ARMS (LR 1/234)
Gules, two lions passant guardant in pale parted per pale Or and Argent

CREST

A dexter arm issuing out of a ducal coronet and grasping a sword all Proper

MOTTO

Fortis ceu leo fidus (Brave as a faithful lion)



This largely Highland name is said to derive from the Gaelic for ‘son of the judge’. The brieve, or brehon, was a Celtic judge who was trained in the oral customary law of the Celtic polity, and this office was held in high esteem. The system is said to have broken down by its becoming hereditary, thus placing great power in the hands of men whose qualifications would necessarily be of an unequal nature and whose judgments could not be seen to be free of bias.

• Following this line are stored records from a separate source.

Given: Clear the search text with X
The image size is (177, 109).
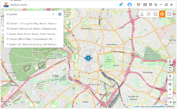Looking at the screenshot, I should pos(53,14).
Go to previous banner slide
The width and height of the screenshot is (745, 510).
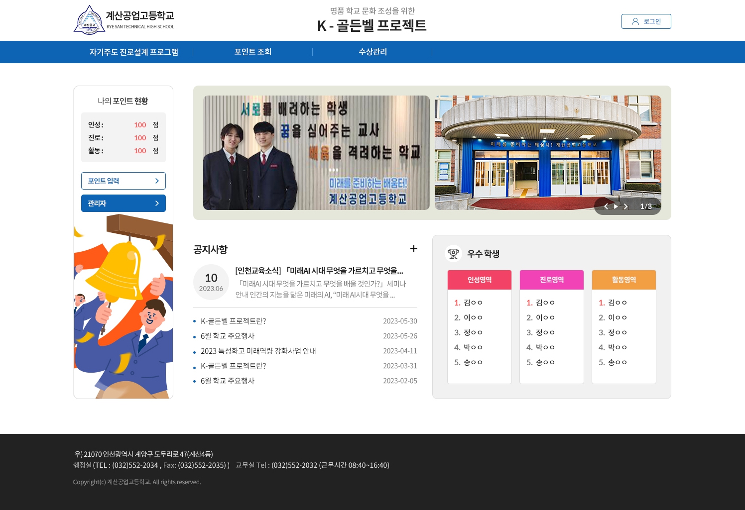[x=606, y=206]
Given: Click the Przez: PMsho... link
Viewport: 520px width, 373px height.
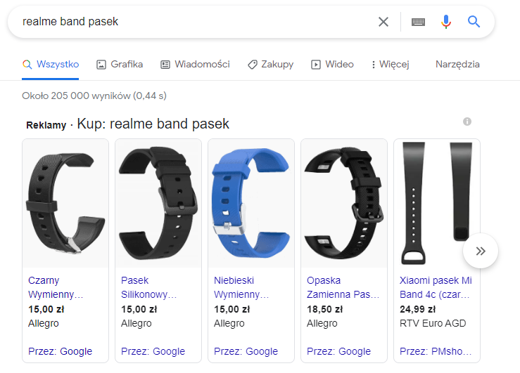Looking at the screenshot, I should [x=436, y=351].
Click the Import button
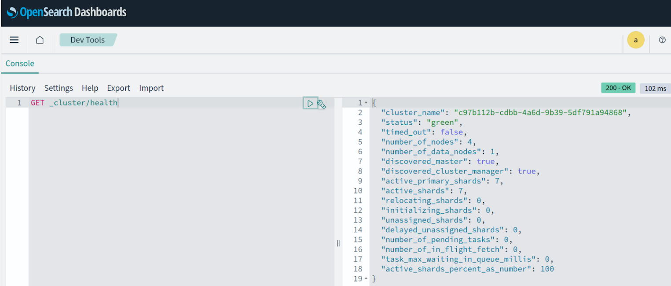The height and width of the screenshot is (286, 671). point(151,88)
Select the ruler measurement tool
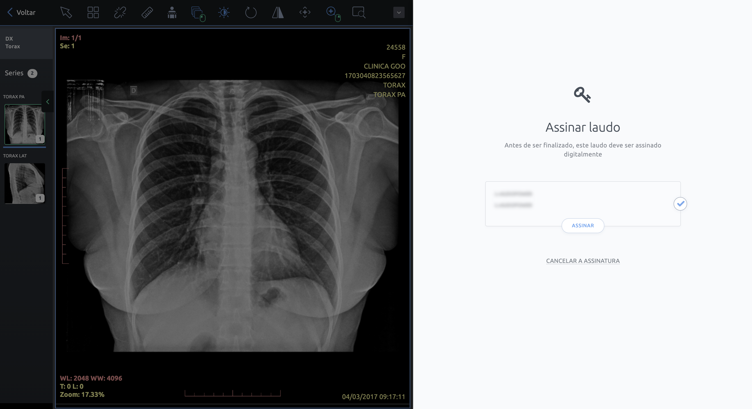Image resolution: width=752 pixels, height=409 pixels. (147, 13)
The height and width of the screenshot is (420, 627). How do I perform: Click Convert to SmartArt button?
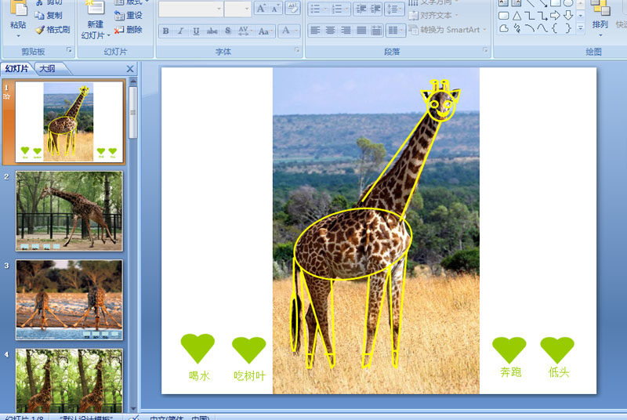448,30
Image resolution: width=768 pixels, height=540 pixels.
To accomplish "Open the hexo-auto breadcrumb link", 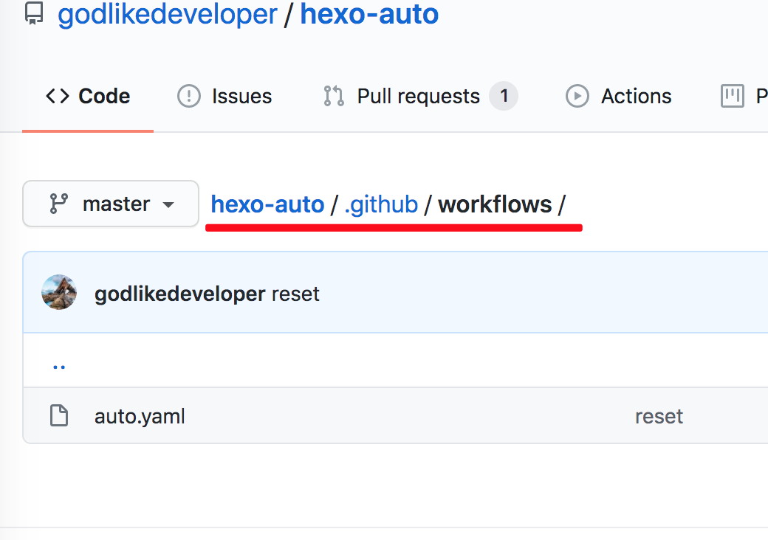I will point(267,204).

Eugenius Macbrahin is listed as a student at the Univer-sity of St Andrews in 1525. Duncan and Archibald Mcbrain were denounced as rebels in Argyllshire in 1685. Archibald Mcbrain, who died in 1760, brought to the family the estates of Macnaghtan of that Ilk and his son, Donald, quartered the Macbrayn lions with the arms of Macnaghtan around 1773. The family continued to prosper and

 


acquired the lands of Glenbranter in Argyll. Major John Macbrayne was mentioned in dispatches in the First World War, when he served in the cavalry and was wounded. However, the name is now best known throughout the Western Isles for the MacBrayne shipping lines, without which many of the islands would still be completely isolated. There is a saying in the west which states: ‘God made all the earth and is lord of all that it contains/Except the Island shipping lanes that belong to the MacBraynes’.